1. Os Requerentes contraíram matrimónio entre si no dia 9 de Junho de 2004, tendo tal casamento sido dissolvido por divórcio decretado na 7ª Conservatória do Registo Civil em 12 de Dezembro de 2006;
2. No âmbito desse divórcio, os Requerentes acordaram quanto ao exercício do poder paternal relativamente aos seus três filhos menores, à prestação de alimentos e ao destino da casa de morada de família,
3. Em 22/09/2009, a Requerente intentou contra o Requerido incidente de incumprimento, no âmbito do qual foi alcançado acordo;
4. Em 23/05/2018, os Requerentes intentaram a presente alteração das responsabilidades parentais.

Sendo estes os factos, cumpre apreciar e decidir.
Nos termos do art. 1901º, nº 1 do CC, “na constância do matrimónio, o exercício das responsabilidades parentais pertence a ambos os pais”.
Por seu turno, sobre a epígrafe “Exercício das responsabilidades parentais em caso de divórcio, separação judicial de pessoas e bens, declaração de nulidade ou anulação do casamento”, dispõe o art. 1906º, nº 1 do CC, que “As responsabilidades parentais relativas às questões de particular importância para a vida do filho são exercidas em comum por ambos os progenitores nos termos que vigoravam na constância do matrimónio (…)”.
Mais refere o art. 123º, nº 1, al. d) da Lei da Organização do Sistema Judiciário que compete aos juízos de família e menores regular o exercício das responsabilidades parentais e conhecer das questões a este respeitantes.
Da conjugação destas normas parece resultar claro que as alterações aos acordos sobre as responsabilidades parentais são da competência material dos juízos de família.
Entende o despacho recorrido que “os progenitores que pretendam regular por mútuo acordo o exercício das responsabilidades parentais de filhos menores de ambos, ou proceder à alteração de acordo já homologado, devem requerê-lo a todo o tempo junto de qualquer Conservatória do Registo Civil e não junto do Tribunal, cabendo a competência para apreciar o presente acordo às Conservatórias do Registo Civil”, fundamentando esta conclusão no disposto no art. 274º-A do Código do Registo Civil e no art. 1909º, nº 2 do CC.
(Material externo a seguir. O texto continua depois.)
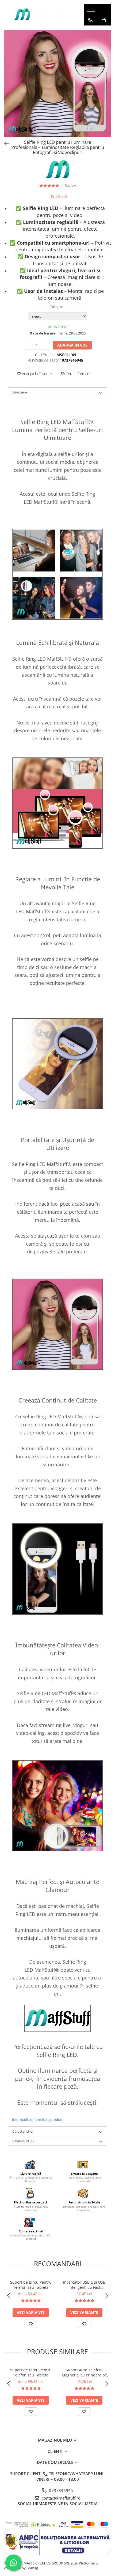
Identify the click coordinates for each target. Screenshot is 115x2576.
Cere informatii (77, 373)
Defende assim o despacho recorrido que estas normas, aditadas pela Lei 5/2017, de 2 de Março, que entrou em vigor em 1 de Abril de 2017, vieram afastar dos tribunais estes processos de regulação das responsabilidades parentais.
Vejamos.
O diploma legal em apreço estabelece o regime de regulação das responsabilidades parentais por mútuo acordo junto das Conservatórias do Registo Civil, tendo, para tanto, alterado o Código Civil e o Código do Registo Civil, alargando às Conservatórias do Registo Civil a competência para homologar os acordos sobre o exercício das responsabilidades parentais.
Nos termos de tais alterações, sob a epígrafe “Separação de facto”, preceitua o art. 1909º, nº 1 do CC que “As disposições dos artigos 1905.º a 1908.º são aplicáveis aos cônjuges separados de facto”, estipulando o nº 2 que “Quando os progenitores pretendam regular por mútuo acordo o exercício das responsabilidades parentais de filhos menores ou proceder à alteração de acordo já homologado, podem requerê-lo a todo o tempo junto de qualquer Conservatória do Registo Civil, nos termos previstos nos artigos 274.º-A a 274.º-C do Código do Registo Civil, aprovado pelo Decreto-Lei n.º 131/95, de 6 de junho, ou requerer a homologação judicial de acordo de regulação das responsabilidades parentais, nos termos previstos no Regime Geral do Processo Tutelar Cível, aprovado pela Lei n.º 141/2015, de 8 de Setembro”.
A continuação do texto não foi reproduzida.